- **Directions**: The required output is every record, reproduced exactly.
[Opening Information provided section]
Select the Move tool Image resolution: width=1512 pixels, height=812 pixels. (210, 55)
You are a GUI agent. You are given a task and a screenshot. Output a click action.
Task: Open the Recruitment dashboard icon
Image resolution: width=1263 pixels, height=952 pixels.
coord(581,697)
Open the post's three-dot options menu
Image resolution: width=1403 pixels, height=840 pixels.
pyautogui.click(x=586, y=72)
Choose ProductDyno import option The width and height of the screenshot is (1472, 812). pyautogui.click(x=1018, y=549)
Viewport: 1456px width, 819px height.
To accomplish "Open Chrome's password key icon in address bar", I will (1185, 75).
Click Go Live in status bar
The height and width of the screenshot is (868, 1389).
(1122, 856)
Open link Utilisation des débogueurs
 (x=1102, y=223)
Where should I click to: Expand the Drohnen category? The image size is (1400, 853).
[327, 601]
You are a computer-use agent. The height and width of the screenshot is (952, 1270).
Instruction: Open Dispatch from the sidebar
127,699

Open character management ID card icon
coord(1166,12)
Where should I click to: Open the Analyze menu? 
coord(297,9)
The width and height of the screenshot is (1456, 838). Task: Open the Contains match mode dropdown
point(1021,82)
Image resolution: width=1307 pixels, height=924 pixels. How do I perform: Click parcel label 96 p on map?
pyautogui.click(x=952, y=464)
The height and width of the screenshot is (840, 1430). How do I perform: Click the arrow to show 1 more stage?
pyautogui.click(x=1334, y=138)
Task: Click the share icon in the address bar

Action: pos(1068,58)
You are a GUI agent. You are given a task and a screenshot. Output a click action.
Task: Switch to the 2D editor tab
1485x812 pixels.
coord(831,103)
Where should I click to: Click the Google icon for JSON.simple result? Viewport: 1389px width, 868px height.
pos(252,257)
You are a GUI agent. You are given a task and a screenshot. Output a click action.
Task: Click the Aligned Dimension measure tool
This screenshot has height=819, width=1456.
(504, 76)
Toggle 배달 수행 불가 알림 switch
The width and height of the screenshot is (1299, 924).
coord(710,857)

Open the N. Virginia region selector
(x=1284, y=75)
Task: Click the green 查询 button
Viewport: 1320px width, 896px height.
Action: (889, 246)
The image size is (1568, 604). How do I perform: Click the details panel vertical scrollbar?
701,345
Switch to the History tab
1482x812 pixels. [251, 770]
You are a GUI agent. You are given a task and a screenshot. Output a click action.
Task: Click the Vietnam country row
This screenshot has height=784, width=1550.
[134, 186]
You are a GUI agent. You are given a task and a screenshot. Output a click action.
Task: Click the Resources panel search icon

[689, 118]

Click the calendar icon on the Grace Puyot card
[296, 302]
[Closing Information provided section]
- **Solved exercise**:
Select the Move tool Image resolution: width=1512 pixels, height=812 pixels. (210, 55)
You are a GUI agent. You are given a task and a screenshot. Output a click action.
Task: Open the Recruitment dashboard icon
Image resolution: width=1263 pixels, height=952 pixels.
coord(581,697)
Open the post's three-dot options menu
Image resolution: width=1403 pixels, height=840 pixels.
pyautogui.click(x=586, y=72)
Choose ProductDyno import option The width and height of the screenshot is (1472, 812). pyautogui.click(x=1018, y=549)
Viewport: 1456px width, 819px height.
To accomplish "Open Chrome's password key icon in address bar", I will (1185, 75).
Click Go Live in status bar
The height and width of the screenshot is (868, 1389).
(1122, 856)
Open link Utilisation des débogueurs
 (x=1102, y=223)
Where should I click to: Expand the Drohnen category? The image size is (1400, 853).
[327, 601]
You are a computer-use agent. The height and width of the screenshot is (952, 1270).
Instruction: Open Dispatch from the sidebar
127,699

Open character management ID card icon
coord(1166,12)
Where should I click to: Open the Analyze menu? 
coord(297,9)
The width and height of the screenshot is (1456, 838). Task: Open the Contains match mode dropdown
point(1021,82)
Image resolution: width=1307 pixels, height=924 pixels. How do I perform: Click parcel label 96 p on map?
pyautogui.click(x=952, y=464)
The height and width of the screenshot is (840, 1430). How do I perform: Click the arrow to show 1 more stage?
pyautogui.click(x=1334, y=138)
Task: Click the share icon in the address bar

Action: pos(1068,58)
You are a GUI agent. You are given a task and a screenshot. Output a click action.
Task: Switch to the 2D editor tab
1485x812 pixels.
coord(831,103)
Where should I click to: Click the Google icon for JSON.simple result? Viewport: 1389px width, 868px height.
pos(252,257)
You are a GUI agent. You are given a task and a screenshot. Output a click action.
Task: Click the Aligned Dimension measure tool
This screenshot has height=819, width=1456.
(504, 76)
Toggle 배달 수행 불가 알림 switch
The width and height of the screenshot is (1299, 924).
coord(710,857)

Open the N. Virginia region selector
(x=1284, y=75)
Task: Click the green 查询 button
Viewport: 1320px width, 896px height.
Action: (889, 246)
The image size is (1568, 604). How do I perform: Click the details panel vertical scrollbar?
701,345
Switch to the History tab
1482x812 pixels. [251, 770]
You are a GUI agent. You are given a task and a screenshot. Output a click action.
Task: Click the Vietnam country row
This screenshot has height=784, width=1550.
[134, 186]
You are a GUI agent. You are given a task and a screenshot. Output a click action.
Task: Click the Resources panel search icon

[689, 118]

Click the calendar icon on the Grace Puyot card
[296, 302]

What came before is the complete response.